### Page excerpt
========================
Nighttime feedings and their connection to dental decay
As a parent, you want to do what is best for your child. When your baby wakes in the middle of the night, it is natural to want to feed him. However, frequent nighttime feedings, whether breast milk or formula, can lead to dental decay.
So how can breast milk or formula cause these cavities? In order to get a cavity, three things must be present 1) a tooth, 2) bacteria, and 3) a fermentable carbohydrate. What is a fermentable carbohydrate? All carbohydrates eventually break down into simple sugars like lactose, which is in many of the foods we eat. Fermentable carbohydrates break down quickly in the mouth. We all have teeth and bacteria in our mouth, so the reason we brush and floss is to remove those sugars from our mouth to avoid cavities.
During one 3 a.m. feeding with my 10 month old, I thought about why babies started getting teeth around 6 months old. It dawned on me that maybe we get teeth assuming we would be able to sleep through the night without needing to feed. Many pediatricians say that babies over 6 months do not need to feed throughout the night, although they may wantto!
How do we prevent cavities if your baby is still waking up to feed throughout the night? Brush! I realize brushing a baby/toddler’s teeth is difficult enough, and telling you to brush sleep deprived in the middle of the night makes me sound a bit crazy, but it is how we prevent decay. For the 4 months that my son had teeth and was still waking up to feed, I kept his toothbrush where I fed him and brushed across all the teeth for about 10 seconds. He did not enjoy it, but he did fall back asleep and I slept better knowing that he was not going to get cavities on those teeth. It is not necessary at that time to use toothpaste or water. A washcloth or even the t-shirt you are wearing could be used instead of a toothbrush to wipe the milk off the teeth.
If you have questions about your baby’s teeth, schedule a dental visit. The American Academy of Pediatric Dentistry recommends a dental visit around the eruption of the first tooth and no later than age one.
========================
### What you will do
Reproduce verbatim the portion of the article on nighttime feedings and dental decay, starting at "How do we prevent" and ending at "off the teeth.".
========================
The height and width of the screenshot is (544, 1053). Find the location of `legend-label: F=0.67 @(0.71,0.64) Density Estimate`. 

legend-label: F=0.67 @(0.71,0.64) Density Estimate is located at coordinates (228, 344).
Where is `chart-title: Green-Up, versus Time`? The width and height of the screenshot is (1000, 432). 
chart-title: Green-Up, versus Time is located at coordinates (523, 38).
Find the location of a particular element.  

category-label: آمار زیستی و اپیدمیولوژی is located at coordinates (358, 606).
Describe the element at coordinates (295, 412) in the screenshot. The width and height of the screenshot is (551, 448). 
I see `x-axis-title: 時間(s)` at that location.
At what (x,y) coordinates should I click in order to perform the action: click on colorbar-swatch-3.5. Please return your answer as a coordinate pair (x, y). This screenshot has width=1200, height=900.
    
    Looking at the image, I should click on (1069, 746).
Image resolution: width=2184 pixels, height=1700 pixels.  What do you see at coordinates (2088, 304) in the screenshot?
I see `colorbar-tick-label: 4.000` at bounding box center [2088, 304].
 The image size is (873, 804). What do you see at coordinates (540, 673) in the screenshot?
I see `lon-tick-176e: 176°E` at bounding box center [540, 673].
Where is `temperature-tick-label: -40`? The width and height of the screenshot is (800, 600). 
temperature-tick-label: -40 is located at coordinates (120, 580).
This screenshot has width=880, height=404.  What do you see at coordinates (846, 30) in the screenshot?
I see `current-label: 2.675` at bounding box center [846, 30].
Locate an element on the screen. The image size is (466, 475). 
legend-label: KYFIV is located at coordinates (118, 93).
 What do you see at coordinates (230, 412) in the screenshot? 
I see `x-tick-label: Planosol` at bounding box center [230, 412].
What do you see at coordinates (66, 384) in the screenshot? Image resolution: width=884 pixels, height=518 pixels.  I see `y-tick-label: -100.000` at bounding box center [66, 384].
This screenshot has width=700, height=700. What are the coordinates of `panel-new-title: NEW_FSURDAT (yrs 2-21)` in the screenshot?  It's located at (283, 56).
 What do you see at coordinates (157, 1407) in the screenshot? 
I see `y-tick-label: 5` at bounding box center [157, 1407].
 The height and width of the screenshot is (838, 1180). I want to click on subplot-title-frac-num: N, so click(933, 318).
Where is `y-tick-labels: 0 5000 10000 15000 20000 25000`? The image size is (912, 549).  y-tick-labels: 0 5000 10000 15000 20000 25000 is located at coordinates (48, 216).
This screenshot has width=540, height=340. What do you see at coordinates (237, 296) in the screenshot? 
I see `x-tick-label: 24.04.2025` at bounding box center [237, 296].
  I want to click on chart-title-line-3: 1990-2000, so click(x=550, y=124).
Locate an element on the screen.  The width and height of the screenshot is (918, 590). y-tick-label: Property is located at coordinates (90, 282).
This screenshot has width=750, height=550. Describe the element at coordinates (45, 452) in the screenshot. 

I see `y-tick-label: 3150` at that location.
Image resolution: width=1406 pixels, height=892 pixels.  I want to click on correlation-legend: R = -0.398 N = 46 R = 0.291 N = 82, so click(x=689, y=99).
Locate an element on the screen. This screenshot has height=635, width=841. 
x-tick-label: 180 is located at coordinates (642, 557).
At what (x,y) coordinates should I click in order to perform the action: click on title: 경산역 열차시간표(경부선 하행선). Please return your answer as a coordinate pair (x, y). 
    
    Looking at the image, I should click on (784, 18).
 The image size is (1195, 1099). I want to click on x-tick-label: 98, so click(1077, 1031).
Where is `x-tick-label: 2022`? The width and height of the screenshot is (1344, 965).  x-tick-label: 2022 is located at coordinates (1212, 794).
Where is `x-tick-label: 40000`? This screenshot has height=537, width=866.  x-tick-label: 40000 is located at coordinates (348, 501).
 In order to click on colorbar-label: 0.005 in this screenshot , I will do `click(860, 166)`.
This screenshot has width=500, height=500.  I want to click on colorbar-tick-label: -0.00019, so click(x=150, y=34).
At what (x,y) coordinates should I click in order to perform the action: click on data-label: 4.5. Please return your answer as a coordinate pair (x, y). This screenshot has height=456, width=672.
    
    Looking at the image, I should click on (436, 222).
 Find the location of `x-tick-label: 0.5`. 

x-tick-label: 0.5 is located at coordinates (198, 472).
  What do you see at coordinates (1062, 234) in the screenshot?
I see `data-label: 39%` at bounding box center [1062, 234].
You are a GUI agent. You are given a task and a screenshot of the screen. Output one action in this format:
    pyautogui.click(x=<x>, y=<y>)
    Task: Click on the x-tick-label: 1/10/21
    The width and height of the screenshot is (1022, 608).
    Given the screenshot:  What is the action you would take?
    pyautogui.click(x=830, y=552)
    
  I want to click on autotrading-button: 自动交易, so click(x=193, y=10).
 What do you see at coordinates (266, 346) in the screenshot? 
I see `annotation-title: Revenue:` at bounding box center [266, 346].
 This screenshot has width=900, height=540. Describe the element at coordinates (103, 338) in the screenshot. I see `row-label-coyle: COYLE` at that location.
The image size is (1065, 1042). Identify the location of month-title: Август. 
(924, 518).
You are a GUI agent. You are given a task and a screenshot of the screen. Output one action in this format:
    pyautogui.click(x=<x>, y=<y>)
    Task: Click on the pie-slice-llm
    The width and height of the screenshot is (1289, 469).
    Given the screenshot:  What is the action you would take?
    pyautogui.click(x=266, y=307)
========================
### Reply
How do we prevent cavities if your baby is still waking up to feed throughout the night? Brush! I realize brushing a baby/toddler’s teeth is difficult enough, and telling you to brush sleep deprived in the middle of the night makes me sound a bit crazy, but it is how we prevent decay. For the 4 months that my son had teeth and was still waking up to feed, I kept his toothbrush where I fed him and brushed across all the teeth for about 10 seconds. He did not enjoy it, but he did fall back asleep and I slept better knowing that he was not going to get cavities on those teeth. It is not necessary at that time to use toothpaste or water. A washcloth or even the t-shirt you are wearing could be used instead of a toothbrush to wipe the milk off the teeth.